== Directive 1 ==
According to the itinerary, why do Slad people say that Laurie Lee lies between pulpit and pub? Answer in one to three sentences.
== Directive 2 ==
Print the itinerary word for word, everything from "J.M. Barrie, author" down to "especially for us.".

== Document passage ==

* * * *

With our guide we will follow a scenic walk along a path dotted with posts featuring different Laurie Lee poems. On the walk, we shall also visit the Holy Trinity Church whose churchyard contains the grave of Laurie Lee. We will then stop for drinks at his favourite haunt, Slad’s down-to-earth Woolpack Inn. Today, his grave in the village churchyard overlooks the Woolpack and, as Slad people say, he lies between pulpit and pub. (Overnight Moreton-in-Marsh) BL

Day 12: Tuesday 20 May, Moreton-in-Marsh – Cheltenham – Stow-on-the-Wold – Chipping Campden – Great Rollright – Moreton in Marsh
  • Stanway House, Cheltenham
  • Lunch at leisure in Stow-on-the-Wold
  • Burnt Norton, Chipping Campden
  • Rollright Stones, Great Rollright

J.M. Barrie, author of the much loved Peter Pan, took inspiration from his time in the picturesque village of Stanway in the north Cotswolds. He spent the Summers between 1923 and 1932 staying in the impressive Stanway House, which he rented from the Earl of Wemyss, whose daughter Lady Cynthia Asquith was a good friend of Barrie’s. Such was Barrie’s love of the game of cricket that he paid for a cricket pavilion at Stanway House and founded an amateur cricket team, the Allahakbarries, made up of his friends (including Sir Arthur Conan Doyle, H.G. Wells, Jerome K. Jerome, G.K. Chesterton, A.A. Milne, and P.G. Wodehouse!). We will be treated to a visit to Stanway House which will include a literary tour of Stanway and morning tea. The fountain will be turned on especially for us.

We are having lunch in the quaintly named Cotswold’s town of Stow-on-the-Wold.

The afternoon is spent in the garden of Burnt Norton near Chipping Campden. The intriguing story of how this 17th century manor house got its name inspired Lady Harrowby, our host, to write her novel ‘Burnt Norton’, published under the name of Caroline Sandon. In 1934, T.S. Eliot was inspired whilst rambling in the derelict gardens of the then unoccupied house to fashion the first of his Four Quartets, also named Burnt Norton. His poem will be read to us by the pools and we will see the rose garden that inspired T.S. Eliot to write the lines “Other echoes inhabit the garden. Shall we follow?”

* * * *

== Data ==
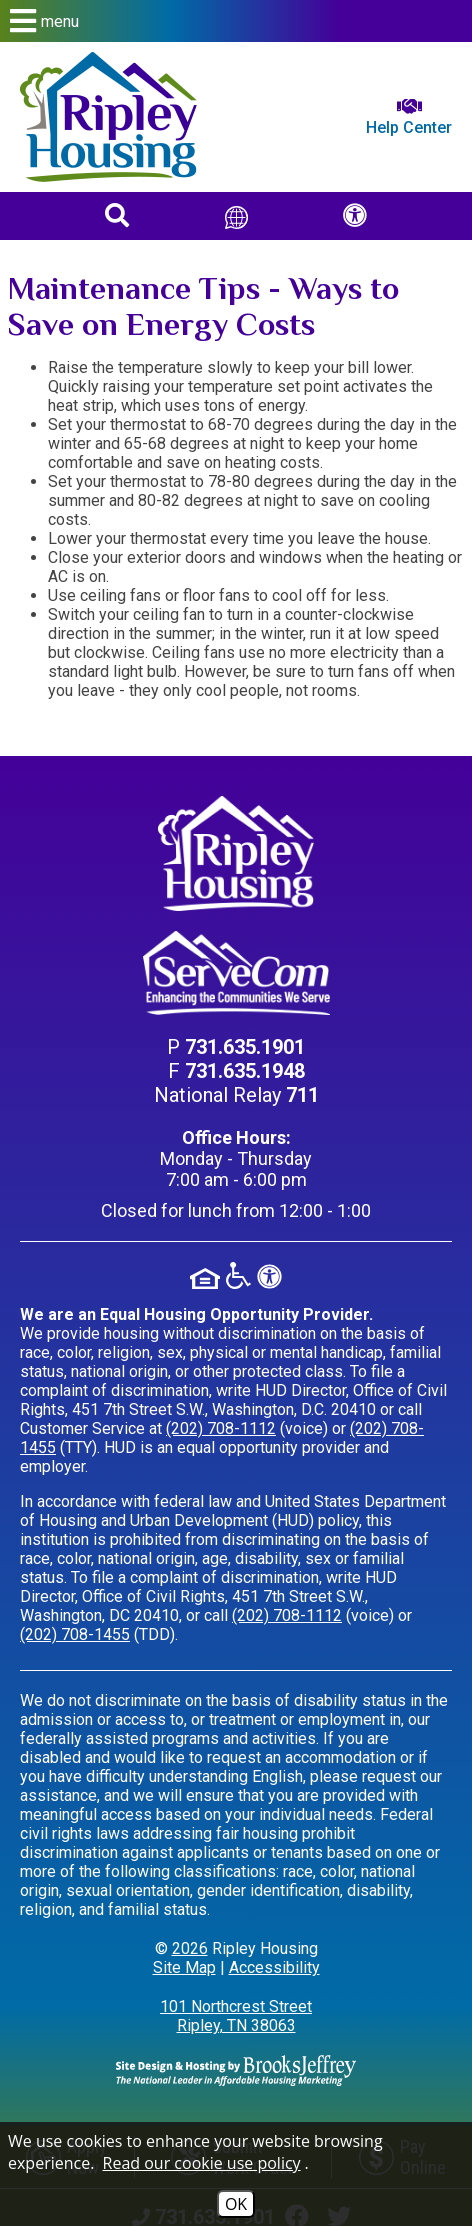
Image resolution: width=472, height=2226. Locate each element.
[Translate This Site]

* * * *

== Exercise result 1 ==
Laurie Lee's grave is in the village churchyard, and it overlooks the Woolpack Inn, his favourite haunt.

== Exercise result 2 ==
J.M. Barrie, author of the much loved Peter Pan, took inspiration from his time in the picturesque village of Stanway in the north Cotswolds. He spent the Summers between 1923 and 1932 staying in the impressive Stanway House, which he rented from the Earl of Wemyss, whose daughter Lady Cynthia Asquith was a good friend of Barrie’s. Such was Barrie’s love of the game of cricket that he paid for a cricket pavilion at Stanway House and founded an amateur cricket team, the Allahakbarries, made up of his friends (including Sir Arthur Conan Doyle, H.G. Wells, Jerome K. Jerome, G.K. Chesterton, A.A. Milne, and P.G. Wodehouse!). We will be treated to a visit to Stanway House which will include a literary tour of Stanway and morning tea. The fountain will be turned on especially for us.